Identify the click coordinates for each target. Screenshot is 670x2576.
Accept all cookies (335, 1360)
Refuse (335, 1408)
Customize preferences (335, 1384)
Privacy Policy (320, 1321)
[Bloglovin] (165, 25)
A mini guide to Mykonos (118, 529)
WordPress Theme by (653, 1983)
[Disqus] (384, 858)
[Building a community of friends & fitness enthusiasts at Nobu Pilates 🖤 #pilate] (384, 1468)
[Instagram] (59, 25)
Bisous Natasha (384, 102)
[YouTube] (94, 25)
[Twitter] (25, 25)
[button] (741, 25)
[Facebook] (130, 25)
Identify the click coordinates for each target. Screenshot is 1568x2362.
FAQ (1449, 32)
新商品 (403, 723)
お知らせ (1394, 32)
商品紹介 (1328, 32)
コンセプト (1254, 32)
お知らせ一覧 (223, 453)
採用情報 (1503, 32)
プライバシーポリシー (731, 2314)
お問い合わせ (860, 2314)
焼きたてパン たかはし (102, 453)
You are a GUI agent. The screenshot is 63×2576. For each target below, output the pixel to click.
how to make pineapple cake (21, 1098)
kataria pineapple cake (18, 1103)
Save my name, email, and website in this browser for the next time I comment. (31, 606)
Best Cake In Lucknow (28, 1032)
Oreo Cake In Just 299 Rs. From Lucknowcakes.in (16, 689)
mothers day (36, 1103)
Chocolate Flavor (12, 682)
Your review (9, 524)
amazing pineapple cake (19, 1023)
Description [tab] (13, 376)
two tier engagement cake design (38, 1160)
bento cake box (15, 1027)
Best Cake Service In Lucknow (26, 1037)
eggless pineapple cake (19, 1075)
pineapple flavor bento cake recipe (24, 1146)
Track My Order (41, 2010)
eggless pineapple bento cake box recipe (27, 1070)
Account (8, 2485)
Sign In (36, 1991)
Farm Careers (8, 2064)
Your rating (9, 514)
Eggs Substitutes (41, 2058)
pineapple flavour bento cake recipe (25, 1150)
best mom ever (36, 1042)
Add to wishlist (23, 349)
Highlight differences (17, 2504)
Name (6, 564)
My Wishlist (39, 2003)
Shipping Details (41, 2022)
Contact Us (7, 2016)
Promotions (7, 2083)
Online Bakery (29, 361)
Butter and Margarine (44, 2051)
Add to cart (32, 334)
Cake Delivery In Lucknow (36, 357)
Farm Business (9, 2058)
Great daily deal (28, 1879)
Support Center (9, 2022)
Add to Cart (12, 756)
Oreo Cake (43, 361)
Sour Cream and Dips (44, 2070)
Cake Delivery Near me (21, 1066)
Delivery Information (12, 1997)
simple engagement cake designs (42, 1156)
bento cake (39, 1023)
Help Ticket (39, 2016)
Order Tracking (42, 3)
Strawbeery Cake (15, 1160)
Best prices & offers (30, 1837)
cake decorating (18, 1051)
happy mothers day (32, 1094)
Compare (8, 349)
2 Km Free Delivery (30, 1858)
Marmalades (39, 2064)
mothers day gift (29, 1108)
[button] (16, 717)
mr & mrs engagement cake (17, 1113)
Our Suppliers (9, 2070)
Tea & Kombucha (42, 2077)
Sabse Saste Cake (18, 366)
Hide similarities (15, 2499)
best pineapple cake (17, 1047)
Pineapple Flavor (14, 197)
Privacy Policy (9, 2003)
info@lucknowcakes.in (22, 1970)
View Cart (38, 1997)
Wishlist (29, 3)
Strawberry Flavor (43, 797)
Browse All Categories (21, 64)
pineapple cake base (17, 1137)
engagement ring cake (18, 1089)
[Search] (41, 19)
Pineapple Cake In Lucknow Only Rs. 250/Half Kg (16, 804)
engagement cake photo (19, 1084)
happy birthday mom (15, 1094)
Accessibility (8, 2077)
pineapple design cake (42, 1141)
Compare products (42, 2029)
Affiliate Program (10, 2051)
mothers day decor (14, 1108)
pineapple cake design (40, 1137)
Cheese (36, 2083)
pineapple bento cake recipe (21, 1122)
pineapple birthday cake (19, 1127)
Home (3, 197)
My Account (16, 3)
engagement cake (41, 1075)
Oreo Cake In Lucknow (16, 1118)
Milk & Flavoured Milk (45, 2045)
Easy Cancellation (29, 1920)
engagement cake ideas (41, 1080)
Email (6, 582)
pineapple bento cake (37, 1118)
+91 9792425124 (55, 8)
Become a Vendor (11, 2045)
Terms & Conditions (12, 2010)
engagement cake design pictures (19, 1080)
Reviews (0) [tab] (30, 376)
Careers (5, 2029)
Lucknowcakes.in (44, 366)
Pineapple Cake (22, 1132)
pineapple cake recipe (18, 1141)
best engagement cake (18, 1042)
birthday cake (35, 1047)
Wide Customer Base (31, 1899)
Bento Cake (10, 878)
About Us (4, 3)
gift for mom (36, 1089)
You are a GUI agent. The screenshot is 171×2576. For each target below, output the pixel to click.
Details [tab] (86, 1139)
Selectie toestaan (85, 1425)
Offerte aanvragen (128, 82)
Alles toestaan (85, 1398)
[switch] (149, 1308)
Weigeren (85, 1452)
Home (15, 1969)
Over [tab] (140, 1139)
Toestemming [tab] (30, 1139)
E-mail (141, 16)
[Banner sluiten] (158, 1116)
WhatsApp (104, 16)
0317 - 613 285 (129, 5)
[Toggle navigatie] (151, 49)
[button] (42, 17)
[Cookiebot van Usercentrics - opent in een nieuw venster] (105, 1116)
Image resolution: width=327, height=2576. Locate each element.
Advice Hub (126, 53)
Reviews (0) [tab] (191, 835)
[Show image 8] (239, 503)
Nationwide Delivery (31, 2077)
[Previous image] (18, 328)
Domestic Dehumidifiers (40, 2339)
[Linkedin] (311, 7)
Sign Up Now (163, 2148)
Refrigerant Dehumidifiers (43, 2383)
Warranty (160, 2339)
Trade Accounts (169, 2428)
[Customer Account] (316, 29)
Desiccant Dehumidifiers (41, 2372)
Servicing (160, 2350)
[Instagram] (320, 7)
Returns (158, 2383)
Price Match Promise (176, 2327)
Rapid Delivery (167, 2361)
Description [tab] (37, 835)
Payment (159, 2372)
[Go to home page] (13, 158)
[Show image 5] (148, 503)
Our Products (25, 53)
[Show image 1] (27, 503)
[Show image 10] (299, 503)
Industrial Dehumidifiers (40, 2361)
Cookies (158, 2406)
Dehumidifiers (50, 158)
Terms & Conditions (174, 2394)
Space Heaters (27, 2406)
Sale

※ ※ ※

What this task involves. For this exercise, transcribe all the records exactly.

Answer to this task.
Identify the click coordinates for each target. Screenshot is 670x2576.
Accept all cookies (335, 1360)
Refuse (335, 1408)
Customize preferences (335, 1384)
Privacy Policy (320, 1321)
[Bloglovin] (165, 25)
A mini guide to Mykonos (118, 529)
WordPress Theme by (653, 1983)
[Disqus] (384, 858)
[Building a community of friends & fitness enthusiasts at Nobu Pilates 🖤 #pilate] (384, 1468)
[Instagram] (59, 25)
Bisous Natasha (384, 102)
[YouTube] (94, 25)
[Twitter] (25, 25)
[button] (741, 25)
[Facebook] (130, 25)
Identify the click coordinates for each target. Screenshot is 1568x2362.
FAQ (1449, 32)
新商品 (403, 723)
お知らせ (1394, 32)
商品紹介 (1328, 32)
コンセプト (1254, 32)
お知らせ一覧 (223, 453)
採用情報 (1503, 32)
プライバシーポリシー (731, 2314)
お問い合わせ (860, 2314)
焼きたてパン たかはし (102, 453)
You are a GUI agent. The screenshot is 63×2576. For each target below, output the pixel to click.
how to make pineapple cake (21, 1098)
kataria pineapple cake (18, 1103)
Save my name, email, and website in this browser for the next time I comment. (31, 606)
Best Cake In Lucknow (28, 1032)
Oreo Cake In Just 299 Rs. From Lucknowcakes.in (16, 689)
mothers day (36, 1103)
Chocolate Flavor (12, 682)
Your review (9, 524)
amazing pineapple cake (19, 1023)
Description [tab] (13, 376)
two tier engagement cake design (38, 1160)
bento cake box (15, 1027)
Best Cake Service In Lucknow (26, 1037)
eggless pineapple cake (19, 1075)
pineapple flavor bento cake recipe (24, 1146)
Track My Order (41, 2010)
eggless pineapple bento cake box recipe (27, 1070)
Account (8, 2485)
Sign In (36, 1991)
Farm Careers (8, 2064)
Your rating (9, 514)
Eggs Substitutes (41, 2058)
pineapple flavour bento cake recipe (25, 1150)
best mom ever (36, 1042)
Add to wishlist (23, 349)
Highlight differences (17, 2504)
Name (6, 564)
My Wishlist (39, 2003)
Shipping Details (41, 2022)
Contact Us (7, 2016)
Promotions (7, 2083)
Online Bakery (29, 361)
Butter and Margarine (44, 2051)
Add to cart (32, 334)
Cake Delivery In Lucknow (36, 357)
Farm Business (9, 2058)
Great daily deal (28, 1879)
Support Center (9, 2022)
Add to Cart (12, 756)
Oreo Cake (43, 361)
Sour Cream and Dips (44, 2070)
Cake Delivery Near me (21, 1066)
Delivery Information (12, 1997)
simple engagement cake designs (42, 1156)
bento cake (39, 1023)
Help Ticket (39, 2016)
Order Tracking (42, 3)
Strawbeery Cake (15, 1160)
Best prices & offers (30, 1837)
cake decorating (18, 1051)
happy mothers day (32, 1094)
Compare (8, 349)
2 Km Free Delivery (30, 1858)
Marmalades (39, 2064)
mothers day gift (29, 1108)
[button] (16, 717)
mr & mrs engagement cake (17, 1113)
Our Suppliers (9, 2070)
Tea & Kombucha (42, 2077)
Sabse Saste Cake (18, 366)
Hide similarities (15, 2499)
best pineapple cake (17, 1047)
Pineapple Flavor (14, 197)
Privacy Policy (9, 2003)
info@lucknowcakes.in (22, 1970)
View Cart (38, 1997)
Wishlist (29, 3)
Strawberry Flavor (43, 797)
Browse All Categories (21, 64)
pineapple cake base (17, 1137)
engagement ring cake (18, 1089)
[Search] (41, 19)
Pineapple Cake In Lucknow Only Rs. 250/Half Kg (16, 804)
engagement cake photo (19, 1084)
happy birthday mom (15, 1094)
Accessibility (8, 2077)
pineapple design cake (42, 1141)
Compare products (42, 2029)
Affiliate Program (10, 2051)
mothers day decor (14, 1108)
pineapple cake design (40, 1137)
Cheese (36, 2083)
pineapple bento cake recipe (21, 1122)
pineapple birthday cake (19, 1127)
Home (3, 197)
My Account (16, 3)
engagement cake (41, 1075)
Oreo Cake In Lucknow (16, 1118)
Milk & Flavoured Milk (45, 2045)
Easy Cancellation (29, 1920)
engagement cake ideas (41, 1080)
Email (6, 582)
pineapple bento cake (37, 1118)
+91 9792425124 (55, 8)
Become a Vendor (11, 2045)
Terms & Conditions (12, 2010)
engagement cake design pictures (19, 1080)
Reviews (0) [tab] (30, 376)
Careers (5, 2029)
Lucknowcakes.in (44, 366)
Pineapple Cake (22, 1132)
pineapple cake recipe (18, 1141)
best engagement cake (18, 1042)
birthday cake (35, 1047)
Wide Customer Base (31, 1899)
Bento Cake (10, 878)
About Us (4, 3)
gift for mom (36, 1089)
You are a GUI agent. The screenshot is 171×2576. For each target below, output the pixel to click.
Details [tab] (86, 1139)
Selectie toestaan (85, 1425)
Offerte aanvragen (128, 82)
Alles toestaan (85, 1398)
[switch] (149, 1308)
Weigeren (85, 1452)
Home (15, 1969)
Over [tab] (140, 1139)
Toestemming [tab] (30, 1139)
E-mail (141, 16)
[Banner sluiten] (158, 1116)
WhatsApp (104, 16)
0317 - 613 285 (129, 5)
[Toggle navigatie] (151, 49)
[button] (42, 17)
[Cookiebot van Usercentrics - opent in een nieuw venster] (105, 1116)
Image resolution: width=327, height=2576. Locate each element.
Advice Hub (126, 53)
Reviews (0) [tab] (191, 835)
[Show image 8] (239, 503)
Nationwide Delivery (31, 2077)
[Previous image] (18, 328)
Domestic Dehumidifiers (40, 2339)
[Linkedin] (311, 7)
Sign Up Now (163, 2148)
Refrigerant Dehumidifiers (43, 2383)
Warranty (160, 2339)
Trade Accounts (169, 2428)
[Customer Account] (316, 29)
Desiccant Dehumidifiers (41, 2372)
Servicing (160, 2350)
[Instagram] (320, 7)
Returns (158, 2383)
Price Match Promise (176, 2327)
Rapid Delivery (167, 2361)
Description [tab] (37, 835)
Payment (159, 2372)
[Go to home page] (13, 158)
[Show image 5] (148, 503)
Our Products (25, 53)
[Show image 1] (27, 503)
[Show image 10] (299, 503)
Industrial Dehumidifiers (40, 2361)
Cookies (158, 2406)
Dehumidifiers (50, 158)
Terms & Conditions (174, 2394)
Space Heaters (27, 2406)
Sale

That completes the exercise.